Daraus Sympathien für die Täter abzuleiten, wäre verkehrt. Es ist schlimmer: Die immer wieder gleichen Reaktionen zeugen vor allem davon, wie gründlich in Deutschland die Wirklichkeit vernichtet wurde - zugunsten einer virtuellen Realität, die darauf basiert, dass man sich auf sie verständigt hat.

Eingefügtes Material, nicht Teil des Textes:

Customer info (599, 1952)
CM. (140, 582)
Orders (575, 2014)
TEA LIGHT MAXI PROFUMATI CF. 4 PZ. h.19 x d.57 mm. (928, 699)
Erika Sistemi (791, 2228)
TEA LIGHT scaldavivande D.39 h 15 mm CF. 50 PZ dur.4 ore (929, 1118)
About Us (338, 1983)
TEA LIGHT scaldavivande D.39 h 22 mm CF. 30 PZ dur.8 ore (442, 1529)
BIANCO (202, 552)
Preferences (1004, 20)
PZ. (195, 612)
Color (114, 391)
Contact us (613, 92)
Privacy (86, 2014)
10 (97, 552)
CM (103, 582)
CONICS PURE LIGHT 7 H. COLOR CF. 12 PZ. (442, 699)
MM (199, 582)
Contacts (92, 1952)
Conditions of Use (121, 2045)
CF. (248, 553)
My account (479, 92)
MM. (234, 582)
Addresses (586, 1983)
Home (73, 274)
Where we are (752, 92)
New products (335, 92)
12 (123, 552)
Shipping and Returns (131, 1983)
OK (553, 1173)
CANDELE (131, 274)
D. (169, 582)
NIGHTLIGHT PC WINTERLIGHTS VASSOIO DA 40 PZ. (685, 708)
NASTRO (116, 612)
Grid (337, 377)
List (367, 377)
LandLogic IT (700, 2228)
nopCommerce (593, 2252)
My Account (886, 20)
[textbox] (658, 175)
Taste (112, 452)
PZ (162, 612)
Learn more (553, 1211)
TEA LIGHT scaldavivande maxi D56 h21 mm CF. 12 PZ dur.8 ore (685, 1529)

Wie das passieren konnte, ist relativ einfach zu erklären. Da waren erst einmal zwei Diktaturen, die aufeinander folgten. Dort, wo der Übergang von der einen zu der anderen fließend stattgefunden hat, sind die Folgen besonders krass und anschaulich. Einer Volksgemeinschaft, der man einen Völkermord als "Endlösung" irgendeiner Frage verkaufen konnte, konnte man auch den Bau einer Grenzanlage, die dazu bestimmt war, die eigene Bevölkerung einzusperren, als "antifaschistischen Schutzwall" auftischen, der Angreifer und Agenten abhalten sollte.

(...)

War zu Kaisers Zeiten "Ruhe die erste Bürgerpflicht", so sehen es heute Politiker und Berichterstatter als ihre Pflicht an, zu große Unruhe zu vermeiden. Deswegen ist von "mutmaßlichen Terroristen" die Rede, wenn irgendwo ein vollbesetzter Bus in die Luft fliegt - theoretisch könnte ja auch ein geplatzter Reifen an dem Unglück schuld sein -, deswegen wird sauber zwischen "kriminellen" und "politisch motivierten" Gewalttaten unterschieden, wenn Menschen entführt und ermordet werden.

(...)

Nationalsozialismus, konzeptionell gesehen

Unter solchen Umständen muss man schon froh sein, dass dem rechtskräftig verurteilten Kindermörder Magnus Gäfgen die Erlaubnis verweigert wurde, eine Stiftung zugunsten missbrauchter Kinder zu gründen. Er hat es ja "gut gemeint", und wer es gut meint, der kann schon mal übers Ziel hinausschießen. Eine erschreckend große Anzahl von Deutschen ist davon überzeugt, dass der Nationalsozialismus eine gute Idee war, die nur schlecht ausgeführt wurde, im Fall der DDR ist diese Zahl noch größer.

So kommt die Wirklichkeit unter die Räder des Wunschdenkens. Dabei wird nicht nur die Vergangenheit aufgehübscht, sondern auch die Zukunft rosa eingefärbt.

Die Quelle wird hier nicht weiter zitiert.